Hence, considering the physicochemical and biomechanical behavior of biomaterials, the objectives of this article are to prepare, characterize and biological analysis of polymeric bioactive scaffolds (PBSs). Nanoparticles of SiO2 (n-SiO2, auxiliary component) and nanoparticles of HAp (n-HAp, supplementary constituent) lodged into a grafted biopolymeric network during free-radical polymerization of XG with methacrylic acid (MAAc). According to our best knowledge, the methodology of polymeric bioactive scaffolds has never reported up till now. n-SiO2 doped polymeric bioactive scaffolds have a porous, large surface and biocompatible properties for osteogenesis. The structure and morphology of polymeric bioactive scaffolds were analyzed by Fourier transform infrared spectroscopy (FTIR), X-ray diffraction analysis (XRD), energy-dispersive X-ray spectroscopy (EDS), scanning electron microscopy (SEM) and Brunauer–Emmett–Teller (BET). The mechanical behavior and swelling properties were analyzed using the universal testing machine (UTM) in water and phosphate buffer saline (PBS) solution, respectively. MC3T3-E1 cell line was employed to study the biological behavior of polymeric bioactive scaffolds in vitro. The results of our study revealed, bioactive scaffolds as potential biomaterials to regenerate and repair defective bone in tissue engineering. Figure 1 illustrates the schematic diagram of the reported studies.
2. Materials and Methods
2.1. Materials
XG was purchased from DSP Gokyo Food and Chemical Co. Ltd., Tokyo, Japan. MAAc and N,N’-methylene-bis-acrylamide (N, N-MBA) as a crosslinker, n-HAp (<100 nm particle size) and n-SiO2 (10–20 nm particle size) in powder forms were purchased from Sigma-Aldrich, Selangor, Malaysia. Analytical graded Na2HPO4, NaCl, KCl, K2HPO4 and HCl were obtained from Merck Darmstadt, Germany for the preparation of buffer saline solution. All chemicals were used without any purification.
2.2. Polymeric Bioactive Scaffolds Synthesis
Synthesis of nanocomposite to fabricate polymeric bioactive scaffolds, 2 g XG in deionized-water and shifted in round bottom two-neck flask. The reaction media temperature was held at 60 °C with constant stirring under N2 atmosphere and 0,05 g potassium persulfate was used as an initiator. After 20 min, 0.40 mL MAAc and N, N-MBA (0.05% of MAAc) were poured into the reaction media. After 45 min, different quantities of n-SiO2 (0.25, 0.50, 0.75 and 1.0 g) and coded as PBS1, PBS2, PBS3 and PBS4, respectively. Then, n-Hap (2 g) powders were added gradually with continuous stirring for 3 h. Hence, MAAc was grafted into XG using a free-radical polymerization method. As a result, n-SiO2 and n-HAp were incorporated into the XG-graft-MAAc polymeric network. On completion, the reaction was halted and the gas flow was removed to cool the reaction media. The residual suspension was separated by vacuum filtration from the reactive mixture.
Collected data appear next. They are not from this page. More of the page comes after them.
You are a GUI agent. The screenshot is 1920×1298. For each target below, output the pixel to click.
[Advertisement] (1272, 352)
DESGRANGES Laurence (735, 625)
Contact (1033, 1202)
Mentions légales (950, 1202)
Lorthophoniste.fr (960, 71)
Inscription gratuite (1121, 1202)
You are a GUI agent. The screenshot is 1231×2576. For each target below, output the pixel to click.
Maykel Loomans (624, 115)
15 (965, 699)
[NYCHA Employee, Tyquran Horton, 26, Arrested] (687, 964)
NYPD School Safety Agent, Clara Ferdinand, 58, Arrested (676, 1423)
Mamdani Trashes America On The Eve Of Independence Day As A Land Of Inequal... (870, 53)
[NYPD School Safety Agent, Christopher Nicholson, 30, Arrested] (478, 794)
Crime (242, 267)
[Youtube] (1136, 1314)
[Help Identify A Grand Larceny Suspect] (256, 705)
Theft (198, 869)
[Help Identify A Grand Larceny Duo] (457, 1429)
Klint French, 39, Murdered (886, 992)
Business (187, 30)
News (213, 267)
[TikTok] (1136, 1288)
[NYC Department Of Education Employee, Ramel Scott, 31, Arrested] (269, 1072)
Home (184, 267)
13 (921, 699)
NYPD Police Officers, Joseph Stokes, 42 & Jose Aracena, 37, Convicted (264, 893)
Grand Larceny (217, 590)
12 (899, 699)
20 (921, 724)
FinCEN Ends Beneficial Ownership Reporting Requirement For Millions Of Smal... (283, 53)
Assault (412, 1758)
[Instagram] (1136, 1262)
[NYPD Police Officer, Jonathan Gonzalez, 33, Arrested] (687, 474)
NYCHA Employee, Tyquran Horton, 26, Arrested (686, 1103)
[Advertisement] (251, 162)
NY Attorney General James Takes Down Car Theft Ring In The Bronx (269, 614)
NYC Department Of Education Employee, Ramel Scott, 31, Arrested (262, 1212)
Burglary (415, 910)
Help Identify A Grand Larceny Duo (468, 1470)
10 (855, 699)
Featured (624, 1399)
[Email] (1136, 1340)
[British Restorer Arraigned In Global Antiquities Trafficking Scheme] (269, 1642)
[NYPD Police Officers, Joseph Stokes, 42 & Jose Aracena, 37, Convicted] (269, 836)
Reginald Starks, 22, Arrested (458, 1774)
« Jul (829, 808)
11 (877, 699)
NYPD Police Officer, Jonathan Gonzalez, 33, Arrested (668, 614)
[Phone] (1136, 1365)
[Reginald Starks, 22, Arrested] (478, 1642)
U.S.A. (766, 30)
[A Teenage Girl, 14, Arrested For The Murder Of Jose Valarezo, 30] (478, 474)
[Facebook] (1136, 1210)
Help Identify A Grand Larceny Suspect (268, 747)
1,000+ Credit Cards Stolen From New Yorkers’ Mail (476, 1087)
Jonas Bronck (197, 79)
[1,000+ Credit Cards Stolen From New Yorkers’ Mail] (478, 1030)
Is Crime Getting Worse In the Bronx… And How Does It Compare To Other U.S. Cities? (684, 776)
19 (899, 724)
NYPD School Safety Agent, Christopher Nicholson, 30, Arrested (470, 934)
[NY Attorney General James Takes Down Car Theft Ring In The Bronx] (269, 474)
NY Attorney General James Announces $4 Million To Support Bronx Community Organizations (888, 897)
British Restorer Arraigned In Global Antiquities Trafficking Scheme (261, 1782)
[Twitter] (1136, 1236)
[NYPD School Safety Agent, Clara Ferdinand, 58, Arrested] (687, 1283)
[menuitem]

The residues were washed with excessive deionized water, then dried overnight in the oven at 55 °C to obtain the nanocomposite powder. Then the composite powder was prepared with different compositions of n-SiO2, as summarized in Table 1. The polymeric nanocomposite powder (0.5 g) was homogeneously mixed in deionized water to form a uniform paste, filled in cylindrical molds (1.5 mm × 6 mm) and kept at −80 °C for 24 h. The cylindrical polymeric bioactive scaffolds were obtained through the freeze-drying method with no significant volume reduction or deformation. The porous morphology of the polymeric bioactive scaffolds was observed through Brunauer–Emmett–Teller (Micromeritics Gemini II 2370, Micromeritics, Norcross, GA, USA).
Table 1.
Samples | n-SiO2 (g) | Pore Size (µm) | Porosity (%) | Compression Strength (MPa) |
---|---|---|---|---|
PBS1 | 0.25 | 97 ± 2.43 | 65.5 ± 1.31 | 2.49 ± 1 |
PBS2 | 0.50 | 107 ± 3.42 | 75.2 ± 3.41 | 3.34 ± 2 |
PBS3 | 0.75 | 132 ± 5.06 | 84.5 ± 6.21 | 5.61 ± 1 |
PBS4 | 1.00 | 173 ± 8.12 | 91.5 ± 4.19 | 6.94 ± 1 |
3. Characterization
3.1. Fourier Transform Infrared Spectroscopy
Functional groups of the polymeric bioactive scaffolds were investigated through IR Prestige-21, Shimadzu (Kyoto, Japan) with a frequency range of 4000−400 cm−1 and resolution of 4.0 cm−1 with 200 scans average per spectrum.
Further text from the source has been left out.